*Description of the task:* Copy out word for word everything from the row containing "1200x880 pixels. At" down to the end of the rows below, leaving the pictures out of your copy.

⟨

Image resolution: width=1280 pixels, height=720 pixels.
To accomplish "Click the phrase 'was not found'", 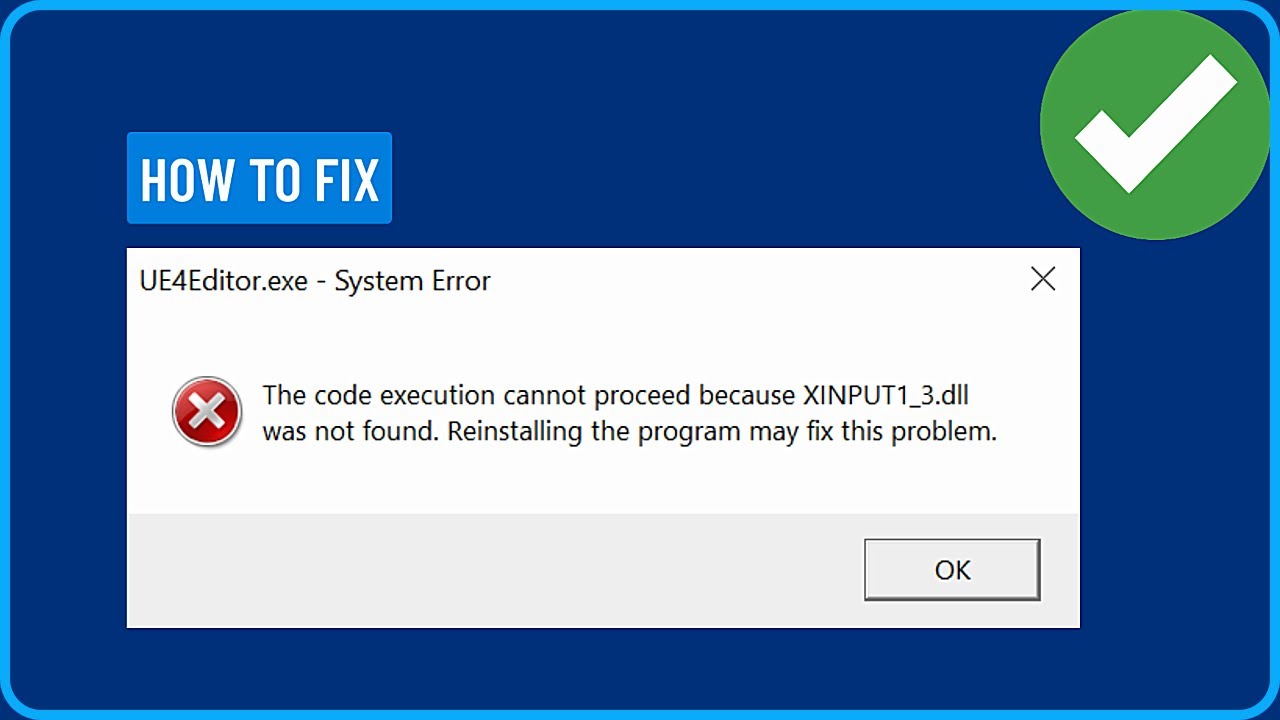I will tap(350, 433).
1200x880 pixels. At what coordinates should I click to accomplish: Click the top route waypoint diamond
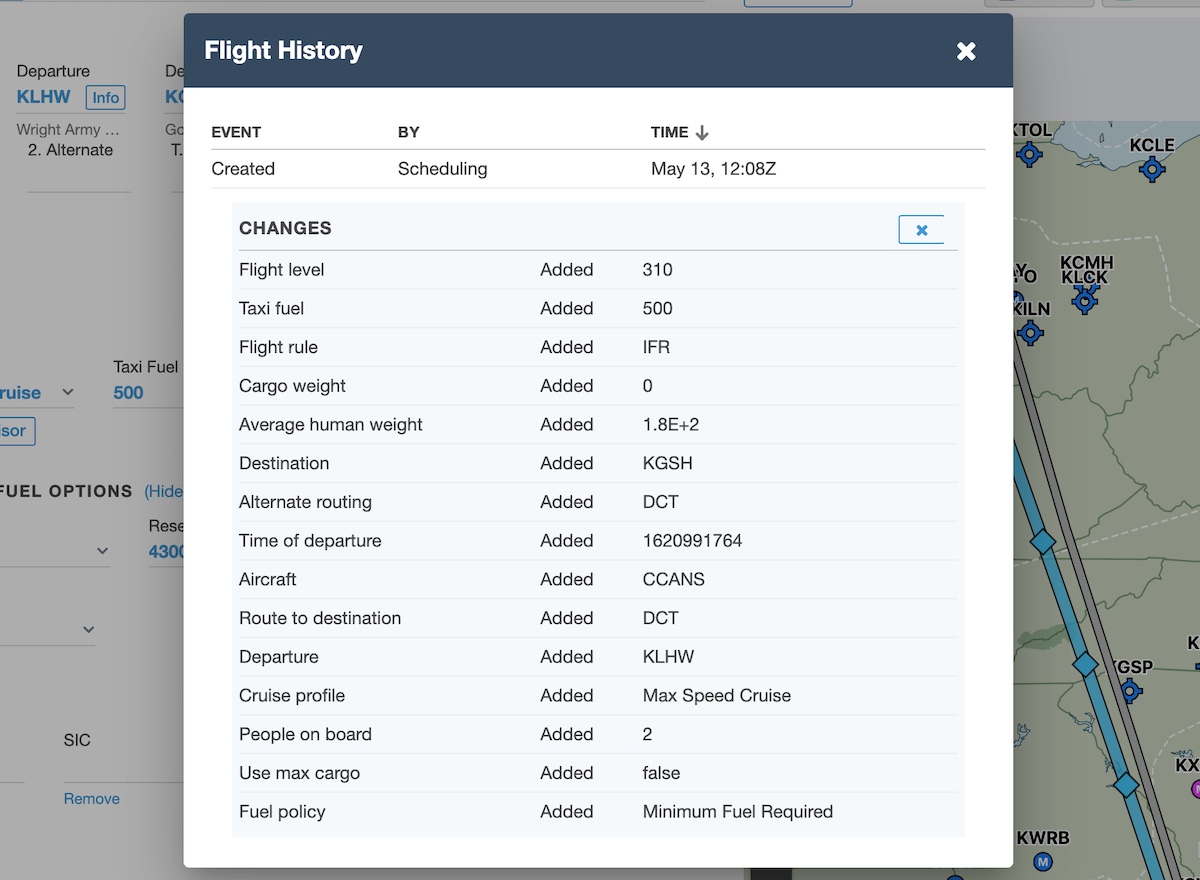click(1043, 541)
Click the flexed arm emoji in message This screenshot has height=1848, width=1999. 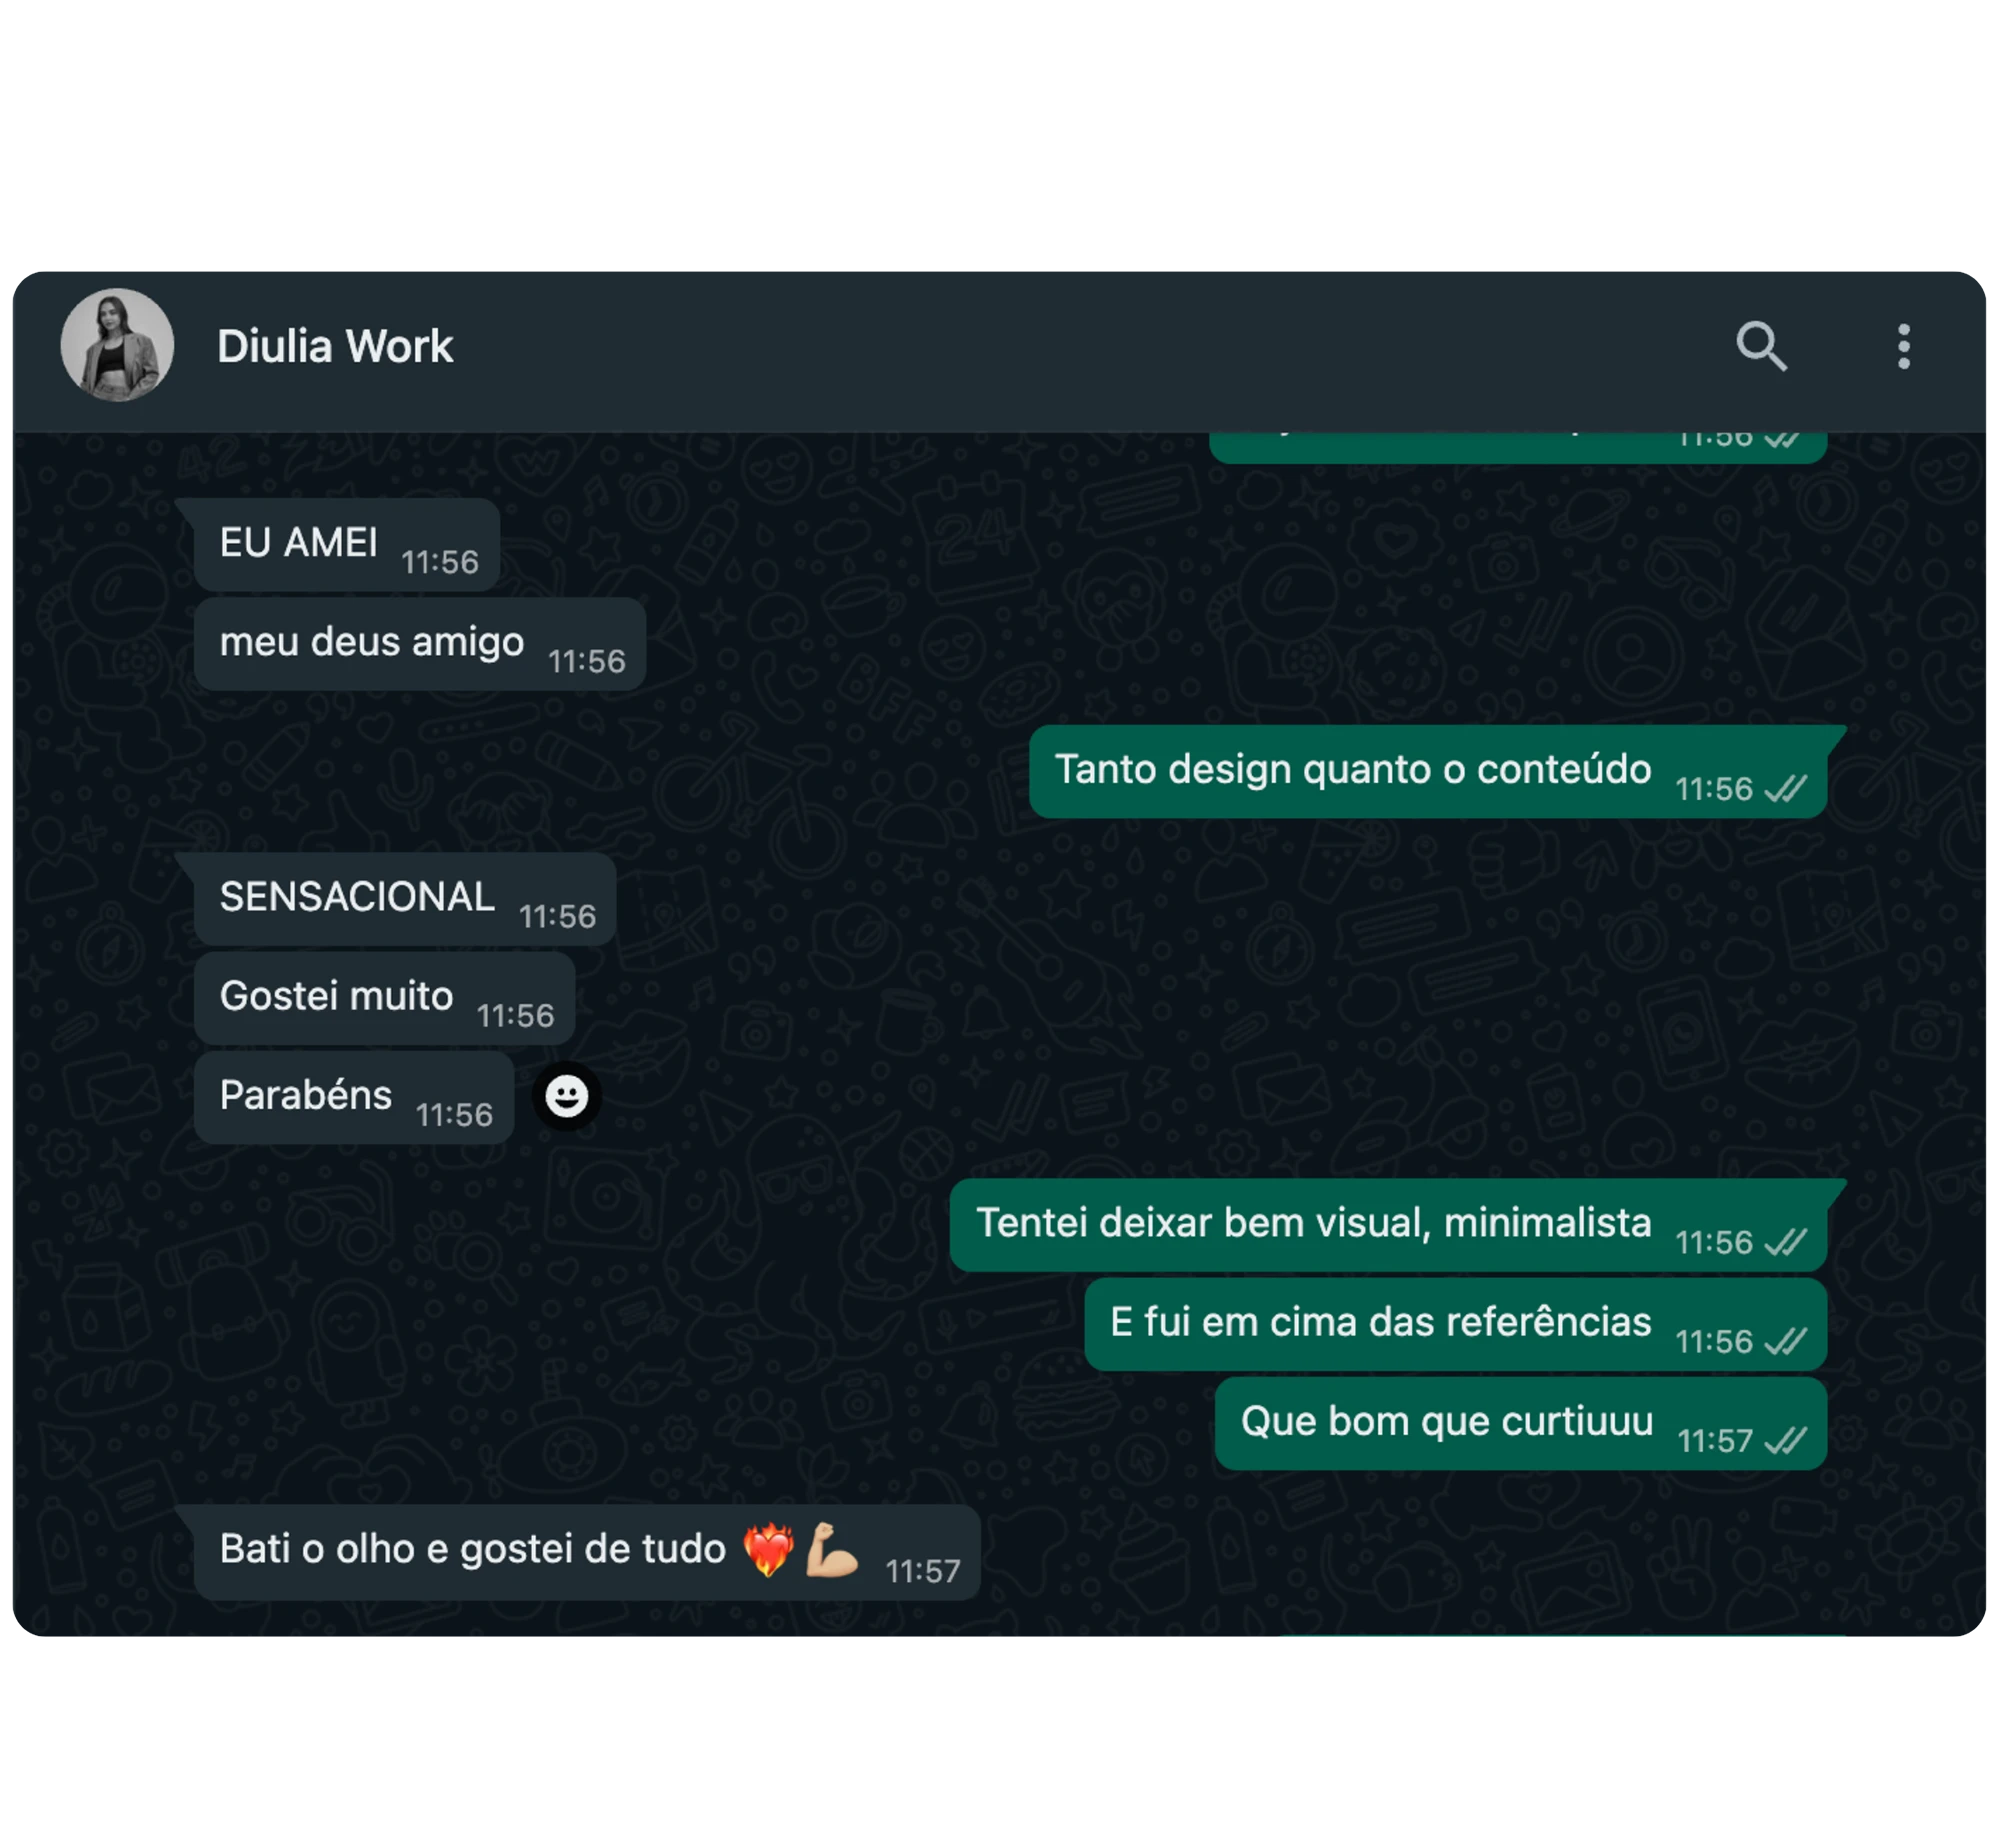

⟩

*Task answer:*
1200x880 pixels. At what coordinates should I click to accomplish: Click the top route waypoint diamond
click(1043, 541)
Click the flexed arm emoji in message This screenshot has height=1848, width=1999. 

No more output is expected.